* _AVAILABLE RECORDS_

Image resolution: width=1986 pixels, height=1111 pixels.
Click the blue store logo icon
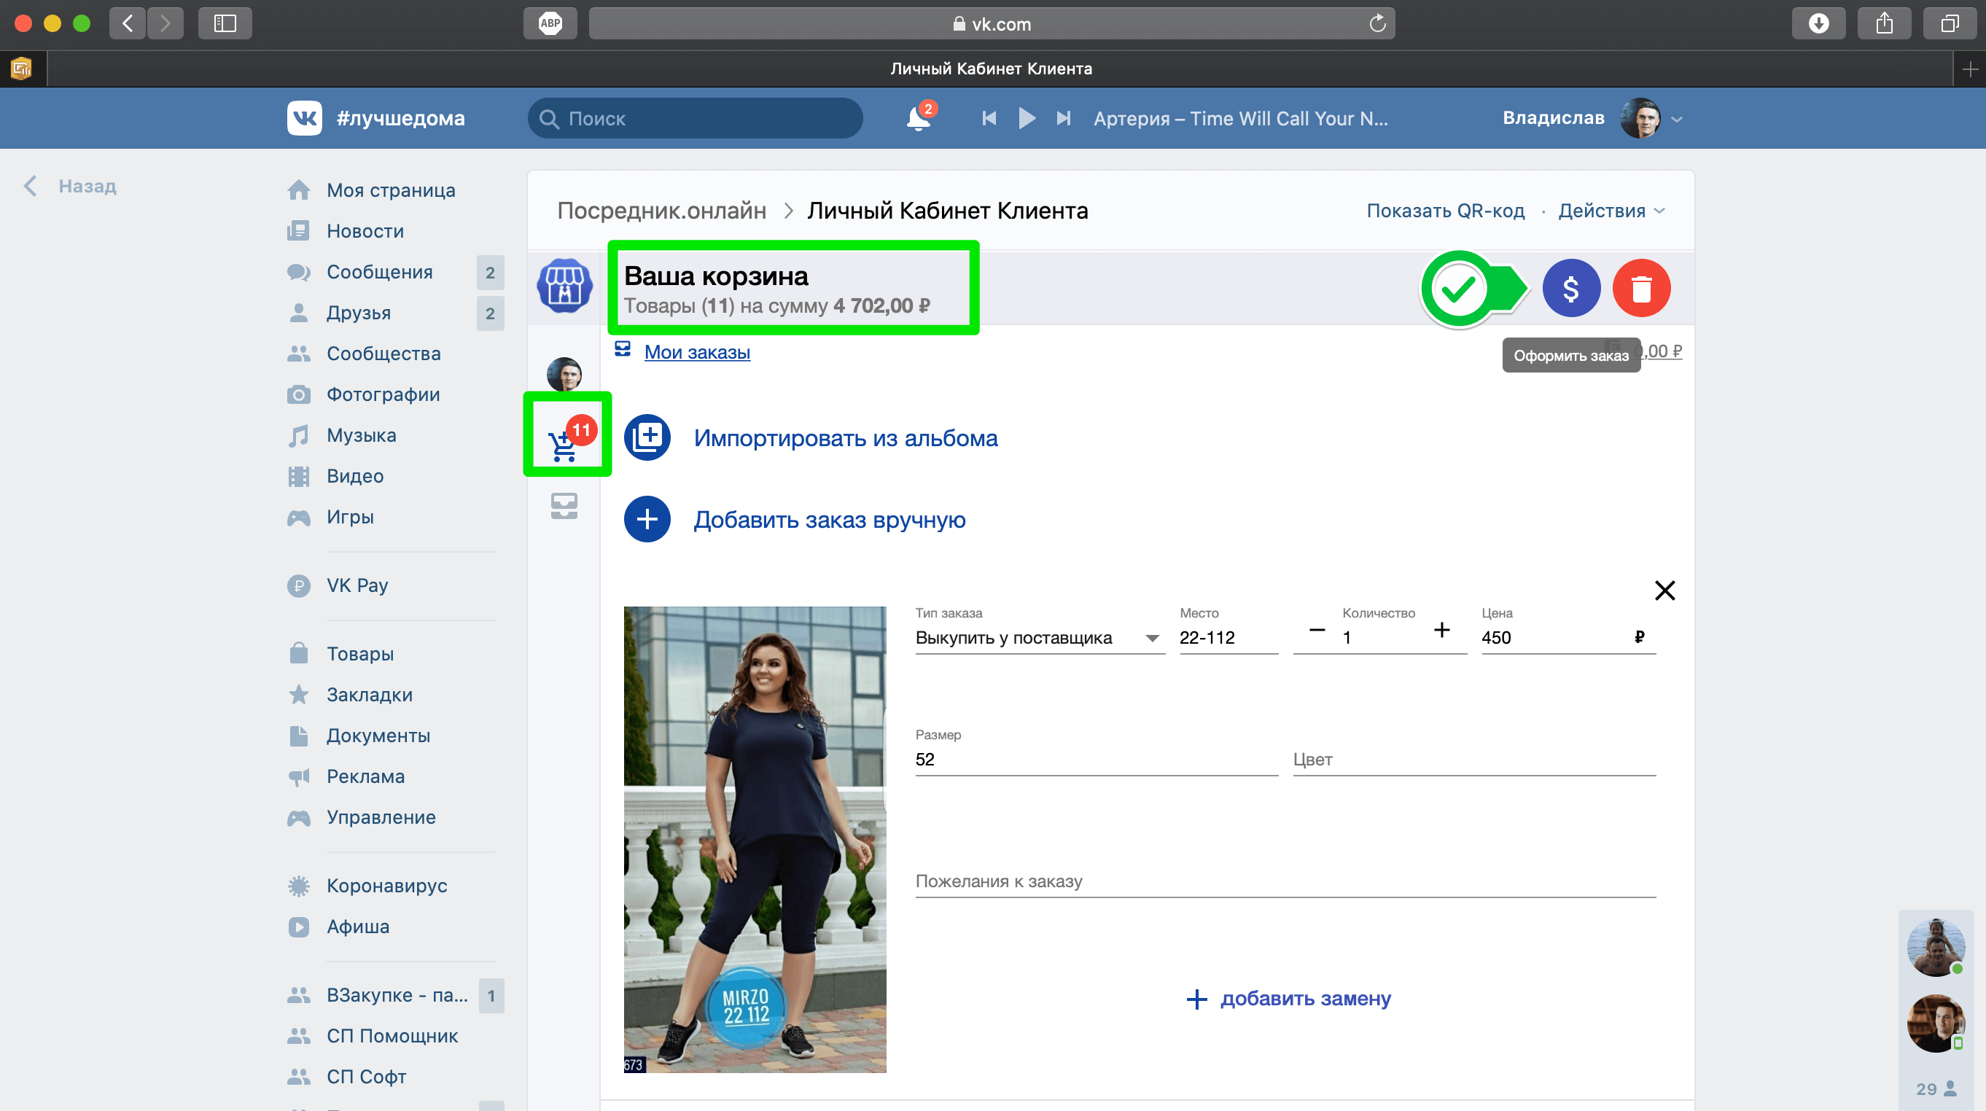point(564,286)
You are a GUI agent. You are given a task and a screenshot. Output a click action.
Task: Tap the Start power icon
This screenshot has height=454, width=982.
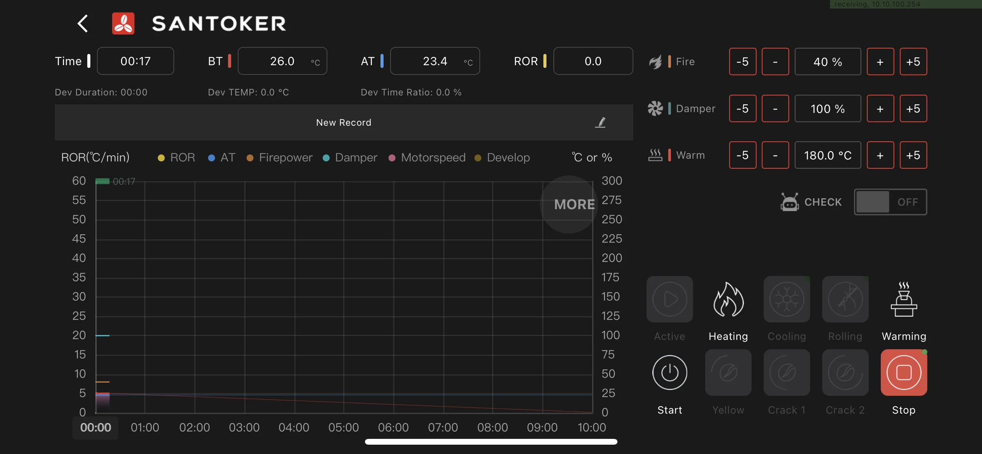669,373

* _THE PROBLEM_
Apart from the pictures, all of the data must be duplicated exactly as shown above.

* _RESULT FOR THIS EXERCISE_
Image resolution: width=1986 pixels, height=1111 pixels.
Click the blue store logo icon
point(564,286)
You are a GUI agent. You are given a task and a screenshot. Output a click action.
Task: Tap the Start power icon
This screenshot has height=454, width=982.
669,373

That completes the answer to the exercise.